Das kann ich auch empfehlen. Aber dazu, wie die Übergewinnsteuer umgesetzt werden könnte, dazu haben Sie kein Wort verloren. Nachvollziehbare Gründe, die bewerten, was gute und schlechte Einkünfte sind, wird es nicht geben. Und die anderen Länder haben nicht so ein Verfassungsgericht wie hier. Das scheitert dort, da mache ich mit Ihnen jede Wette.

(Beifall vonseiten der Fraktion der AfD)

Vielen Dank, Herr Abgeordneter!

Das Wort hat jetzt für die Fraktion der CDU Herr Peters.

Sehr geehrte Frau Präsidentin!
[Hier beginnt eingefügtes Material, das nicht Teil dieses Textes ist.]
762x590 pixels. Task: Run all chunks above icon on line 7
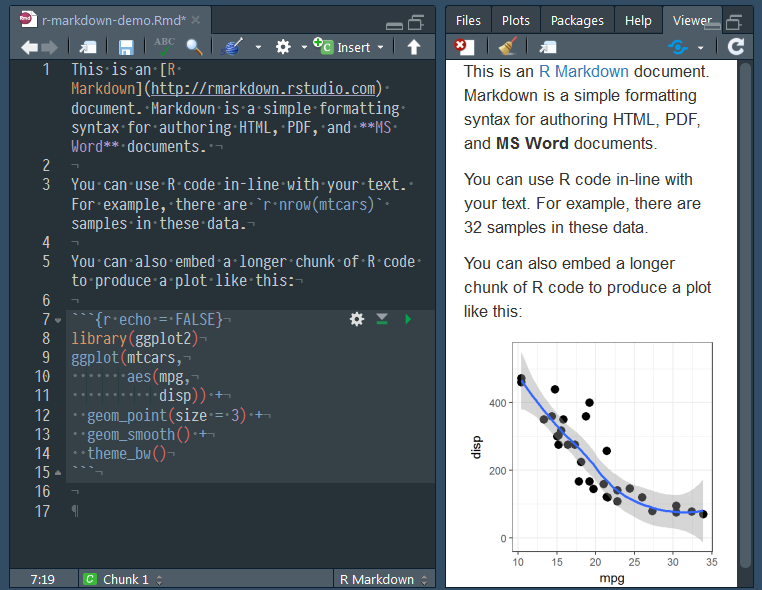382,319
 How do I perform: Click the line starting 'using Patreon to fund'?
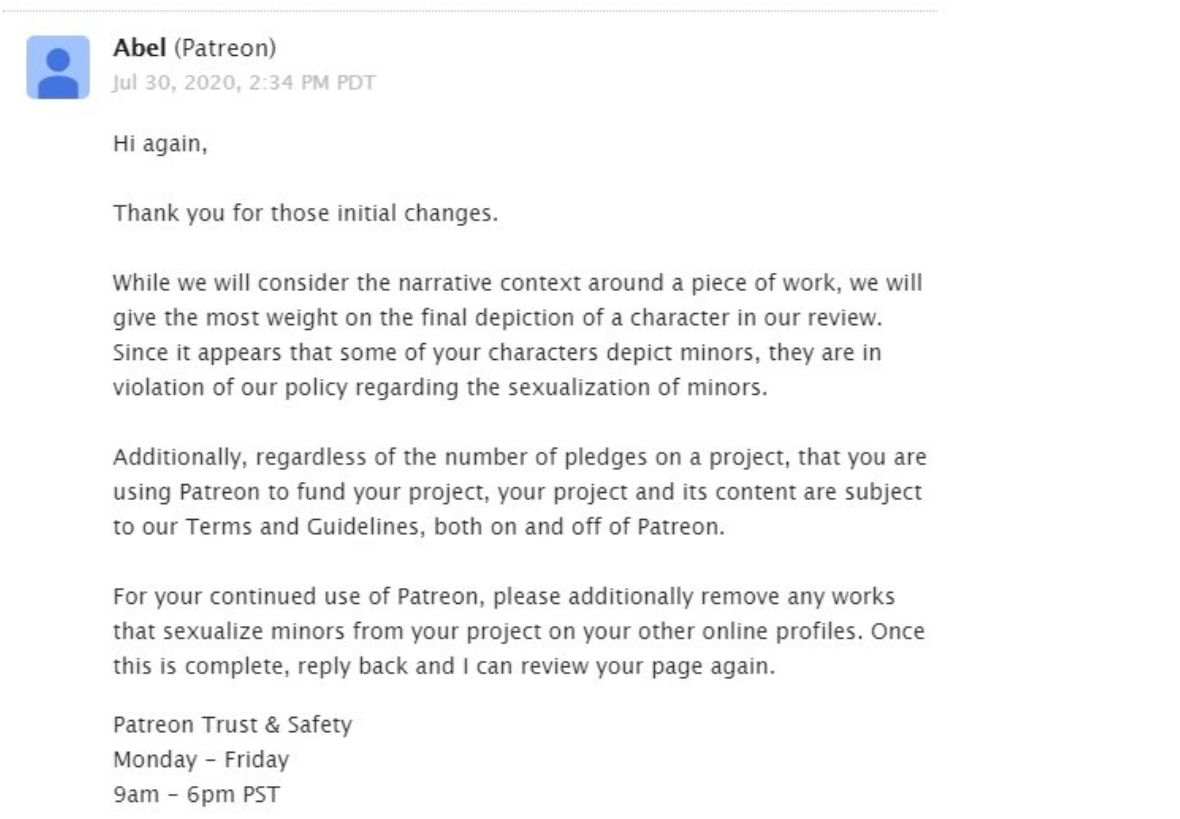(518, 492)

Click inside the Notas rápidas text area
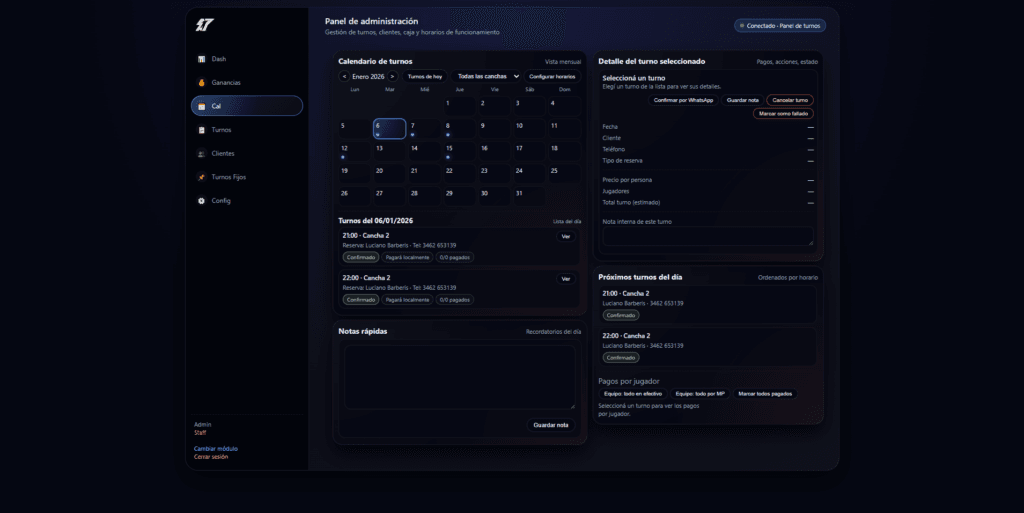(x=459, y=377)
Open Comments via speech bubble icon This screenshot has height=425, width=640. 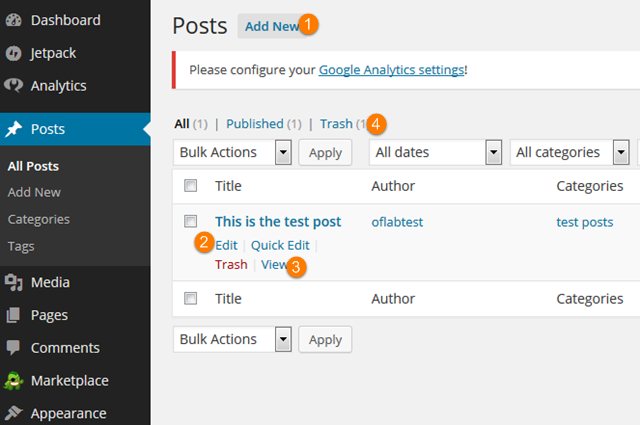tap(14, 348)
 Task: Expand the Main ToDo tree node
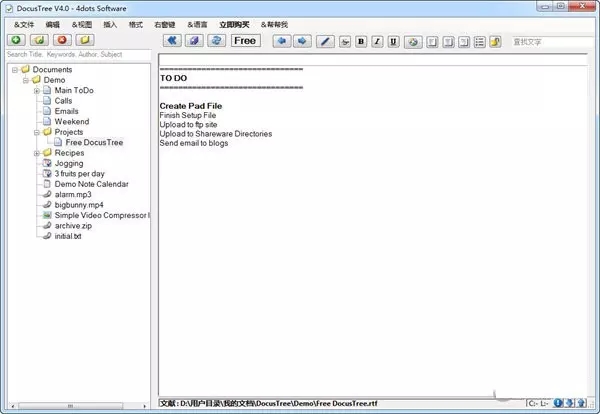coord(36,90)
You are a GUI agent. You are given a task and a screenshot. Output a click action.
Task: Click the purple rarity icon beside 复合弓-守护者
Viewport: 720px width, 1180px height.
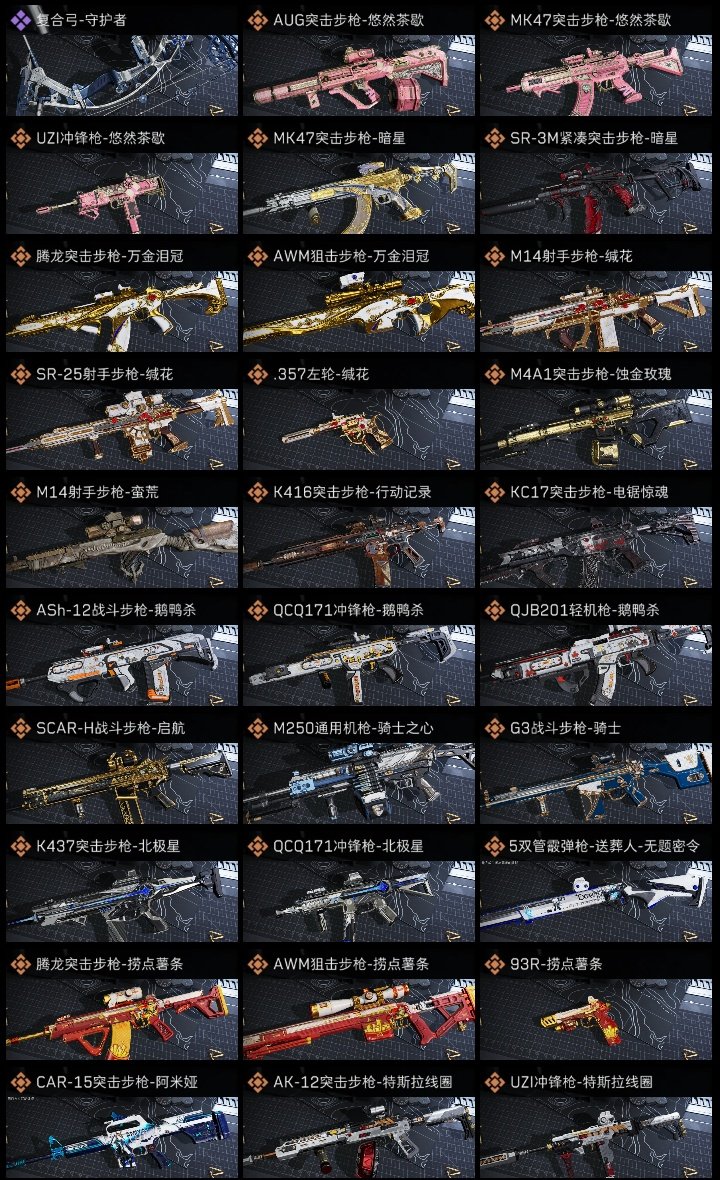[20, 20]
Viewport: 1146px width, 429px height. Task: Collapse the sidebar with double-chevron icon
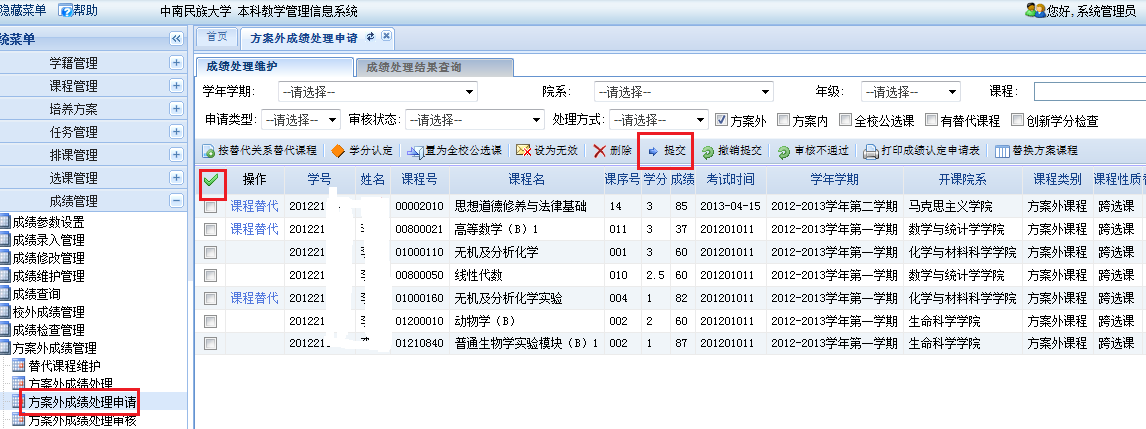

Liebe Kolleginnen und Kollegen!

Sie haben jetzt, Herr Kollege Koplin, das erste Mal in der Kurzintervention tatsächlich zum Thema, zu dem von Ihnen angemeldeten Thema, konkret gesprochen.

(Zuruf von Torsten Koplin, DIE LINKE)

In Ihrer Einbringung zur Aktuellen Stunde haben Sie nach meiner, nach unserer Wahrnehmung hier Ihr linkspopulis

tisches Repertoire abgespult in einer Art und Weise, die wir eigentlich nur aufs Schärfste zurückweisen müssen.

(Beifall vonseiten der Fraktionen der CDU und FDP)

Es hätte nur noch gefehlt – also ich kann da mal einfach nur die Begrifflichkeiten, die ich da jetzt mitgeschrieben habe, da war dann von „Partys feiernden Konzernen“ die Rede, natürlich die Rüstungsindustrie mit reingebracht –,

(Torsten Koplin, DIE LINKE: Für die Sie ein großes Herz haben.)

es fehlte nur noch, dass Sie wirklich hier von „Bonzen“ gesprochen hätten. Das hat nur noch gefehlt, meine Damen und Herren,

(Michael Noetzel, DIE LINKE: Hat er aber nicht.)

dann wäre Ihre Parteitagsrede hier vollendet gewesen. Aber Sie haben,

(Michael Noetzel, DIE LINKE: Und die Maskendeals haben gefehlt.)